When voters in California were urged to enact Proposition 8, they were encouraged to believe that unless Proposition 8 were enacted, anti-gay religious institutions would be closed, gay activists would overwhelm the will of the heterosexual majority, and that children would be taught that it was “acceptable” for gay men and lesbians to marry. Parents were urged to “protect our children” from that presumably pernicious viewpoint.

At the end of the day, whatever the motives of its Proponents, Proposition 8 enacted an utterly irrational regime to govern entitlement to the fundamental right to marry, consisting now of at least four separate and distinct classes of citizens: (1) heterosexuals, including convicted criminals, substance abusers and sex offenders, who are permitted to marry; (2) 18,000 same-sex couples married between June and November of 2008, who are allowed to remain married but may not remarry if they divorce or are widowed; (3) thousands of same-sex couples who were married in certain other states prior to November of 2008, whose marriages are now valid and recognized in California; and, finally (4) all other same-sex couples in California who, like the Plaintiffs, are prohibited from marrying by Proposition 8.”

It was a busy and eventful dayand the rest are sure to be just as full

Today Is The Day When A New Era In Our Fight Begins – Prop 8 Trial Begins And It’s Not Just About California

It’s been a long time coming, but today we are FINALLY  be taking the fight for our rights where it belongs, through the Federal Justice System

Today the federal trial on same-sex marriages in California begins and the result of Perry v. Schwarzenegger is expected to affect gay marriage legislation nationwide.  We should all watch this trial very closely, because it not just affects Gay’s and Lesbian marriage rights in California but it affects ALL of us not only because Perry v. Schwarzenegger will ask “ultimate question” of whether we have a federal right to marry, but because the case is alleging that Prop. 8 violated the equal-protection clause of the U.S. Constitution, the federal court decision will have implications for gay Americans in nearly every arena of public life, from housing to parenting to military service. The court is set to consider questions as wide-ranging as what it means to be gay and whether it affects one’s contribution to society. It’s not just marriage rights on trial it’s veing gay itself and where out country holds us in its eyes.  And whatever the decision, good or bad we should be ready to act accordingly.

The stakes are high. If Perry v. Schwarzenegger reaches the Supreme Court and Boies and Olson are successful, gays and lesbians nationwide would not only have the right to marry, we stand to gain many of the legal rights they have sought for decades. Don’t Ask, Don’t Tell would be invalidated, as would employment discrimination against gays and lesbians. In the eyes of the law, gay people would be equal to straight people, and any legislation that discriminated against them could be challenged and easily struck down against this precedent. 

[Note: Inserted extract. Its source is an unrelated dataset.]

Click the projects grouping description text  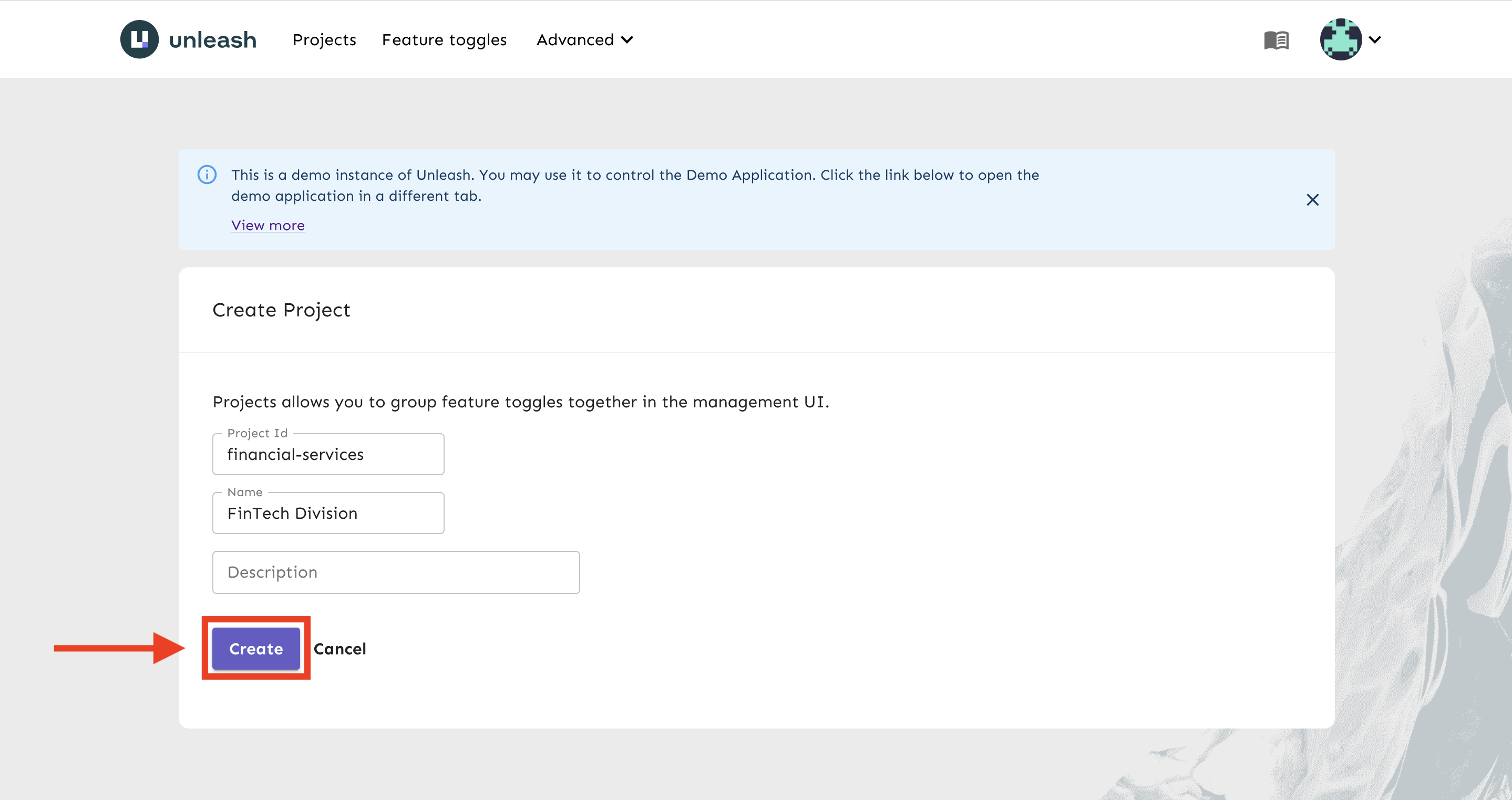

Boies and Olson will be arguing that such discriminatory laws are illegal because that we as gay Americans constitute a “suspect class,” such as racial minorities, religious groups, and foreign-born citizens — who qualify for special protection. Laws that target these groups are immediately “suspect” and have to serve a “compelling state interest”. But even if Boies and Olson are not able to establish a suspect classification, there is a Supreme Court precedent against discriminatory laws whose sole motivation is ill will. (In 1996, the court ruled in Romer v. Evans that a Colorado ban on nondiscrimination ordinances was driven solely by anti-gay sentiment and therefore did not have a rational basis.) That’s why Boies and Olson also plan to show that Prop. 8 was motivated by prejudice and also plan to call to the stand the gay couples involded in the suit, experts on the history of sexual discrimination and marriage, and the architects of the ballot measure itself.

Theodore Olson will make the opening argument and David Boies will examine the first witnesses.